Here is Charr, courtesy of Boxingscene.com: “In my last fight against Taras Bydenko, I was 60,000 Euros in debt. Now I am penniless. My apartment, my car and my food is being financed by friends.”
Klitschko opponents tend to revisit their fervour while being pulverized with impunity. But the desperation so often referred to by fighters might be genuine in the case of Charr. His financial distress could lead him earnestly into the fray in Moscow’s Olimpiskiy. This bold strategy should get Charr knocked out if the aging champion’s body doesn’t betray him (an increasing possibility); but watching a guy go for broke is entertaining, and entertaining is what boxing is supposed to be. Of course, Klitschko–Charr could just as likely deteriorate into another uneventful, protracted beat down by Klitschko, whose only real competition is Chronos. Klitschko–Charr will be shown tape-delayed on HBO prior to the clash between Andre Ward and Chad Dawson. Both Ward and Dawson are stars in the eyes of Showtime and HBO and are decorated fighters by current standards. Still, their claims to celestial real estate will seem feeble in light of the atmosphere of the Klitschko fight.

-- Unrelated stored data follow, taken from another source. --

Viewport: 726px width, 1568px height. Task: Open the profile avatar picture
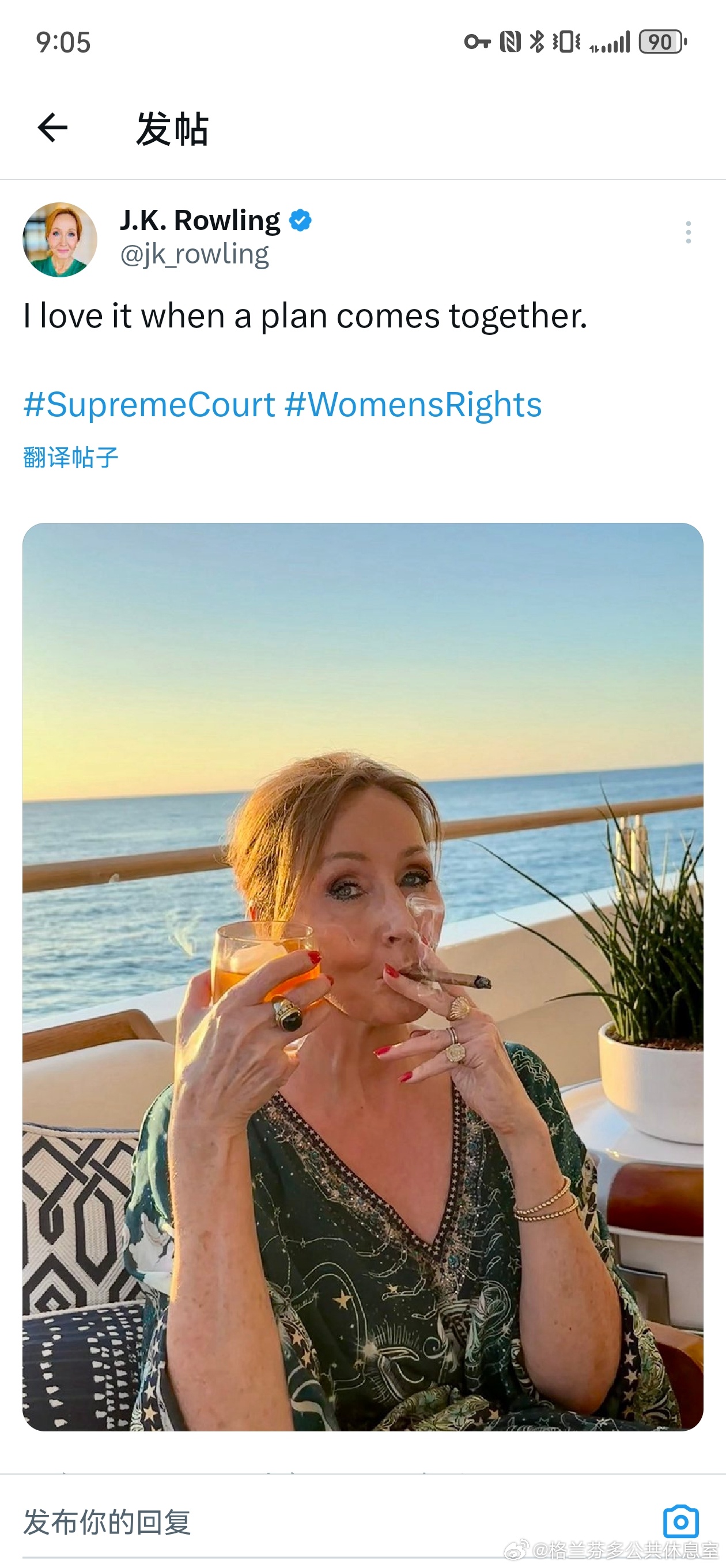(x=60, y=240)
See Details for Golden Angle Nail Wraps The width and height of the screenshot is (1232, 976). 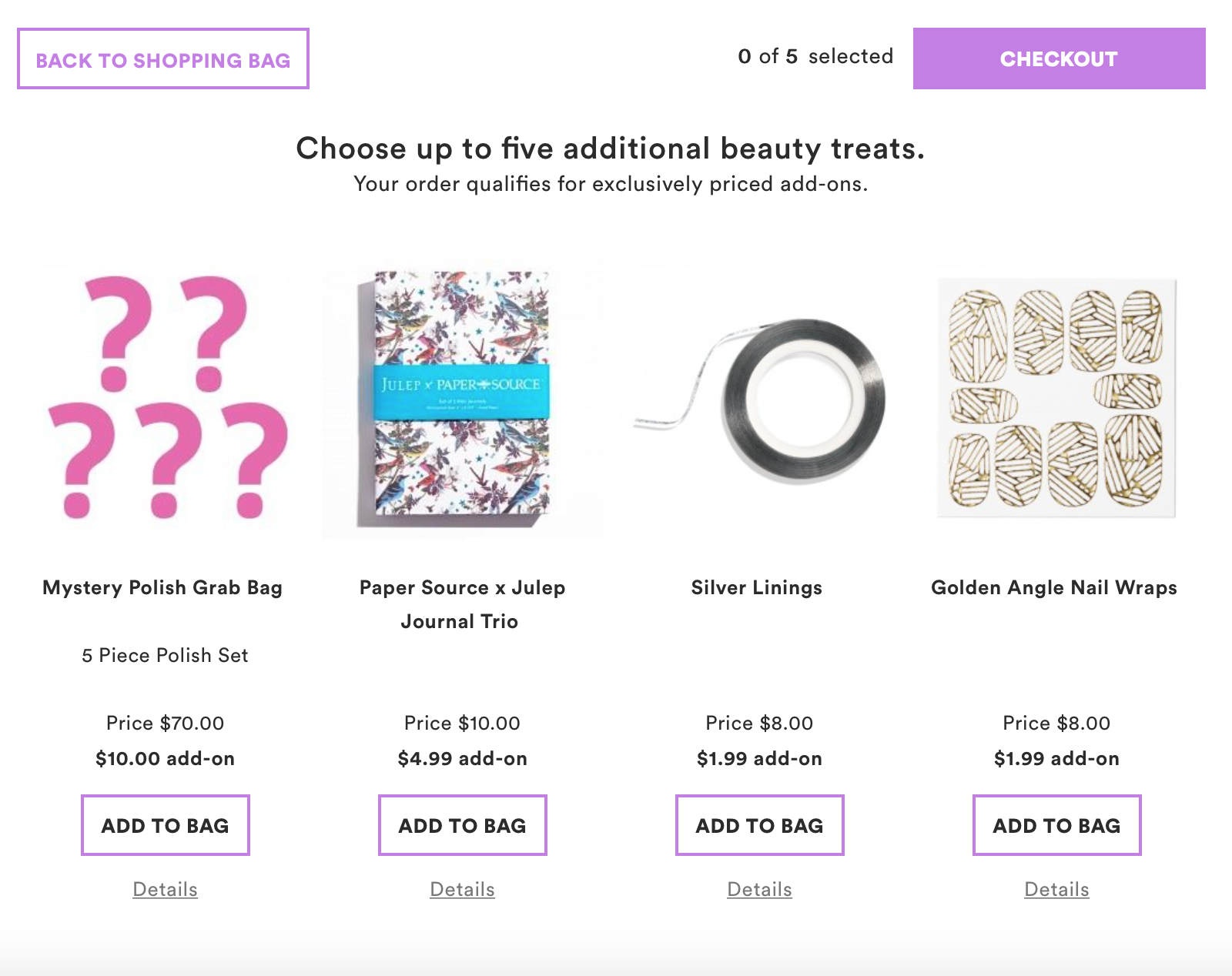pos(1057,890)
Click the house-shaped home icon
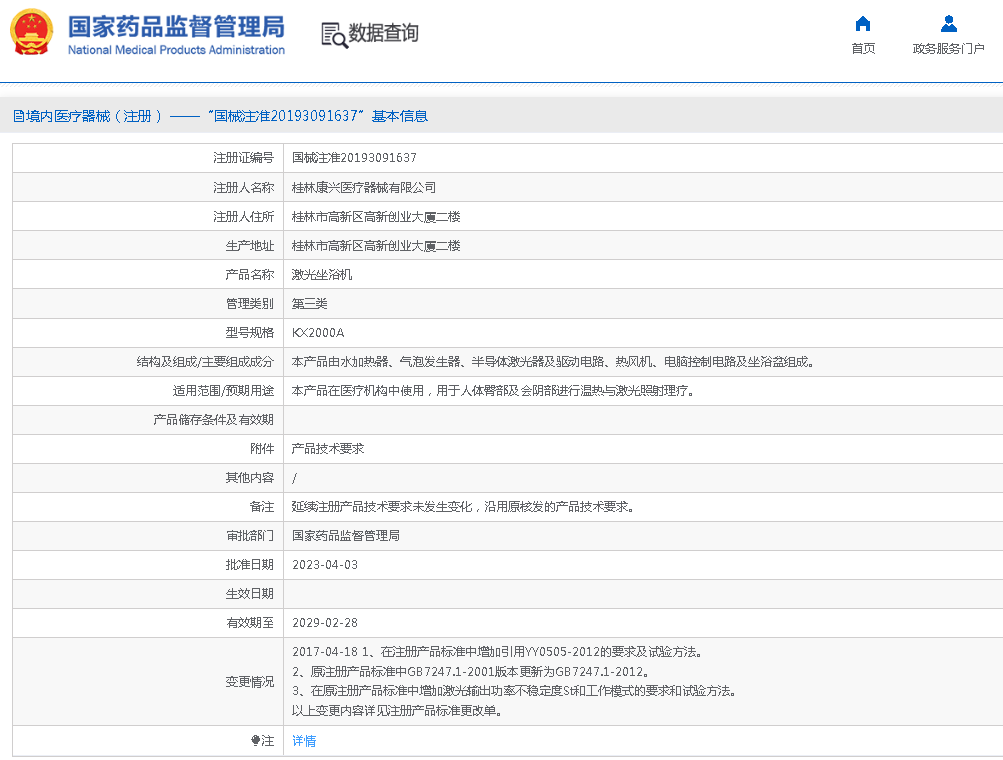1003x760 pixels. (862, 24)
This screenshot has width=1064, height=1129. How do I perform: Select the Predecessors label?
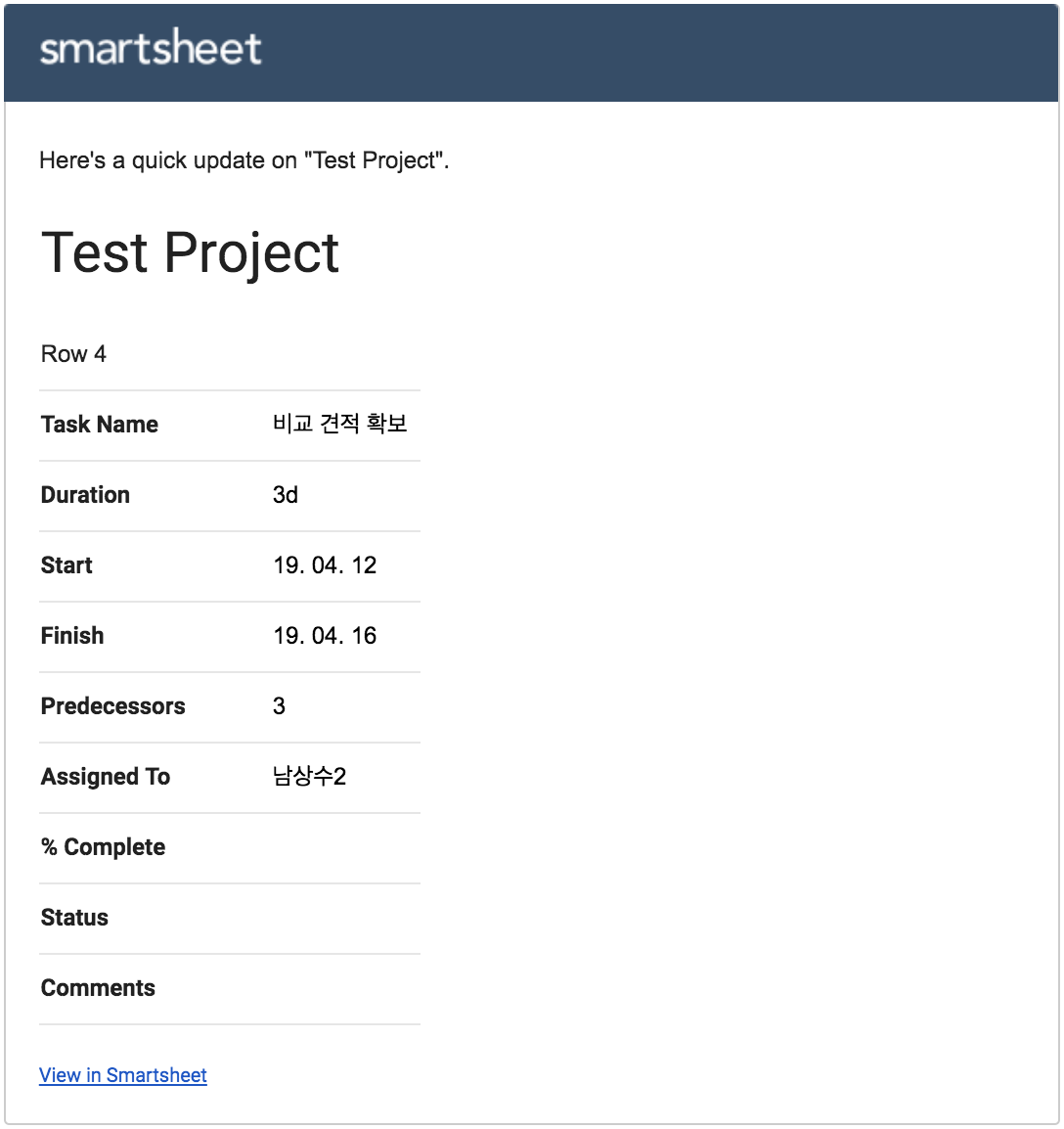click(x=113, y=706)
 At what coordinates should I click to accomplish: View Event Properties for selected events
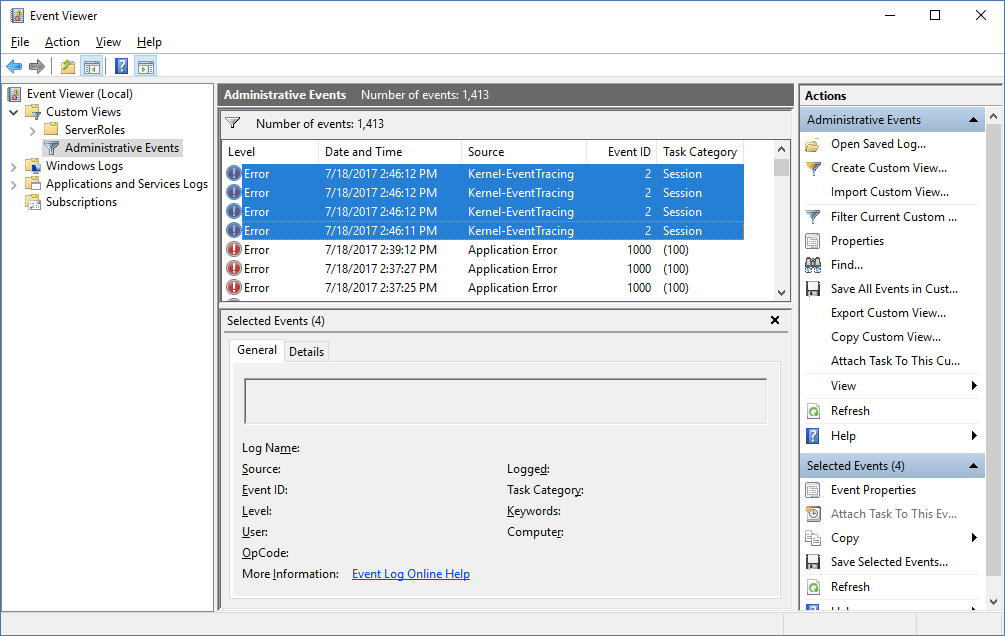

On the same night as Ward-Dawson and Klitschko-Charr, Devon “The Great” Alexander will continue his cautious invasion of the welterweight division. Alexander, whose inaugural bout at 147 pounds was a ten-round HBO main event against junior welterweight gatekeeper Marcos Maidana, has targeted Randall Bailey. Bailey, having recently treated Mike Jones to complimentary rhinoplasty while relieving him of his IBF trinket, is 37 years old with 50 fights under his belt. He throws punches with the frivolity of a miser, and is undersized at welterweight. It is surely this combination of age, offensive frugality, and a title, that prompted Alexander’s choice of Bailey as his next opponent. But when Bailey lands, he turns the lights out. Alexander can be hit with right hands, and his tendency to short-arm his punches often makes the bark that accompanies each blow worse than its bite. Against a frightening puncher like Bailey, Alexander’s defensive flaws and his lack of commitment to punching (which extends fights) could have concussive consequences. Perhaps another first-class passenger on the entitlement train will get bumped off the rails.